- _WORK REQUEST_
Without the pictures, set down every line of the data exactly.

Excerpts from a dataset
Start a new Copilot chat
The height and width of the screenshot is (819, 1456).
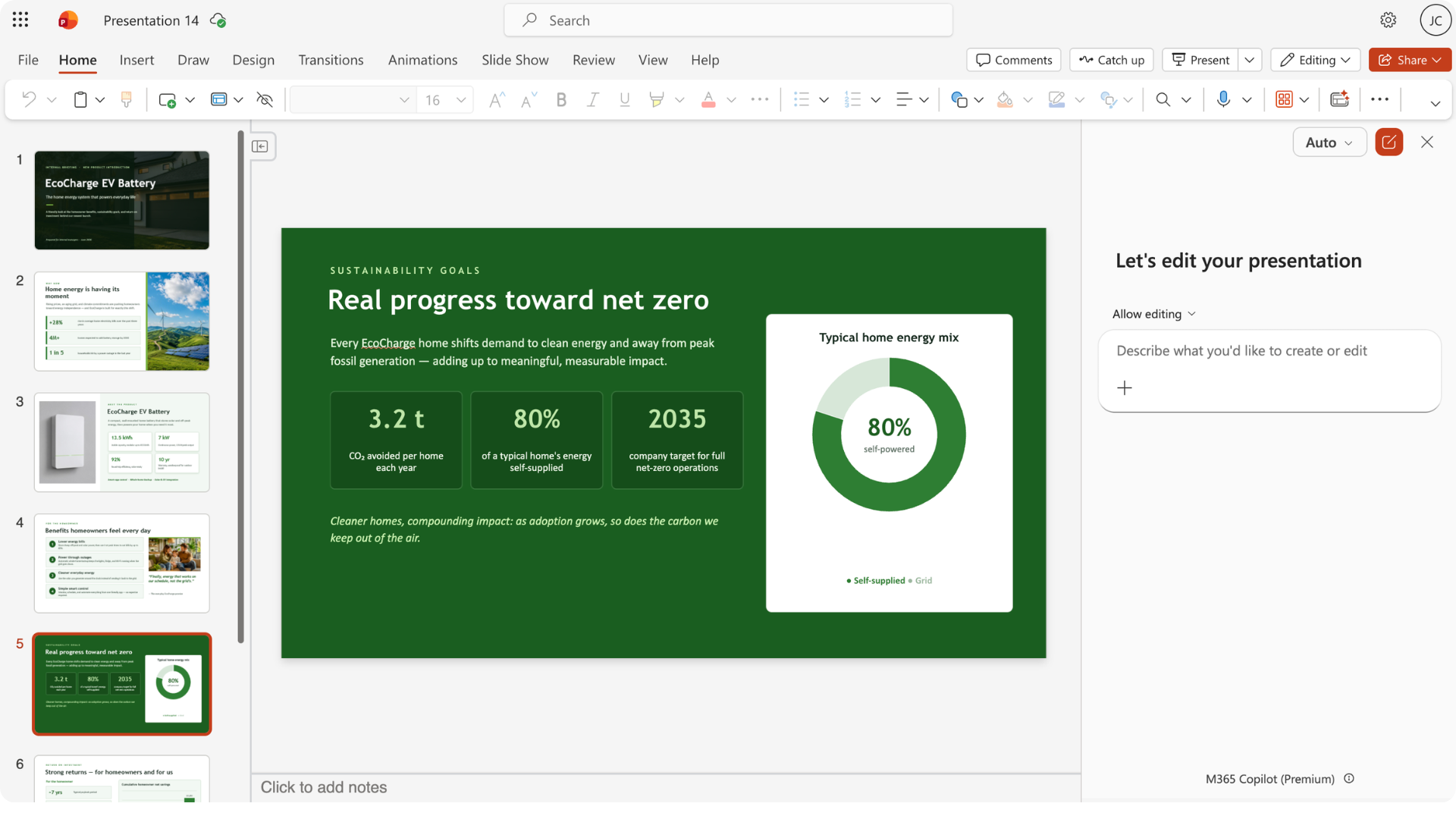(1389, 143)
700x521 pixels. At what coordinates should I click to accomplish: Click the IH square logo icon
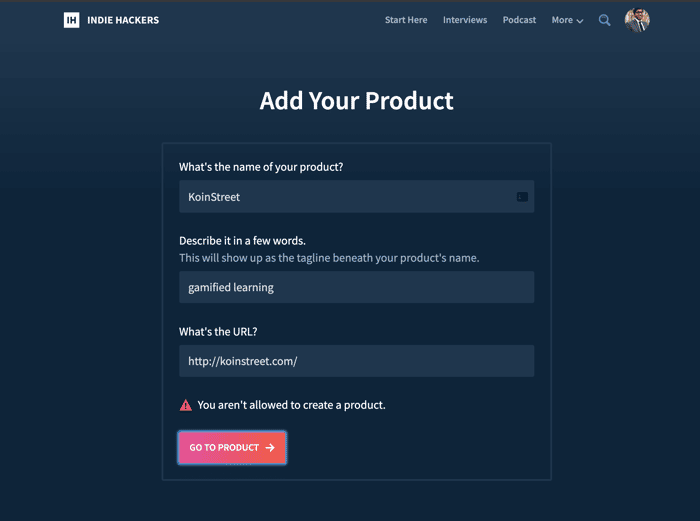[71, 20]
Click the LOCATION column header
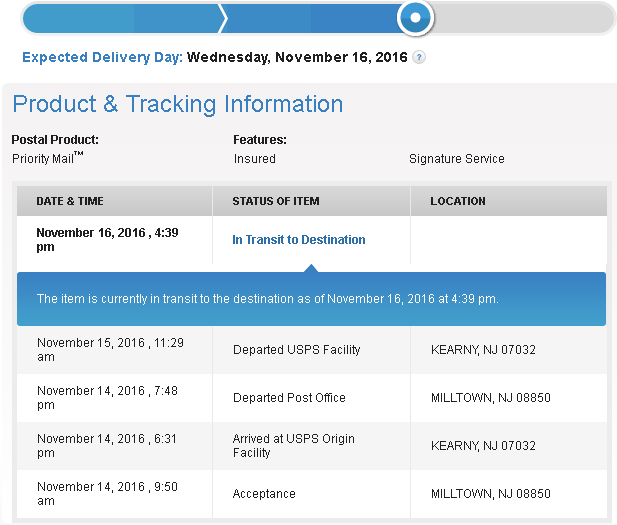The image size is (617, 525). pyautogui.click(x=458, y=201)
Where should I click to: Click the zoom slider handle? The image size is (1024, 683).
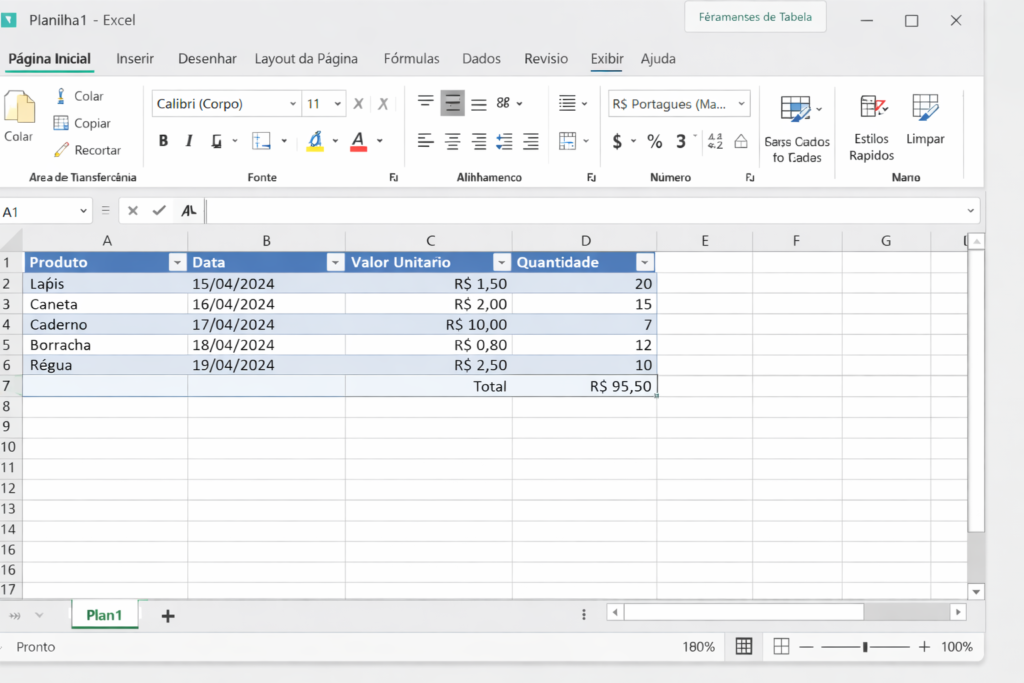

- _ANSWER_
Start a new Copilot chat
The height and width of the screenshot is (819, 1456).
(1389, 143)
700x521 pixels. At what coordinates should I click to accomplish: Click the IH square logo icon
[71, 20]
Click the LOCATION column header
The image size is (617, 525). pyautogui.click(x=458, y=201)
Where should I click to: Click the zoom slider handle? The image size is (1024, 683).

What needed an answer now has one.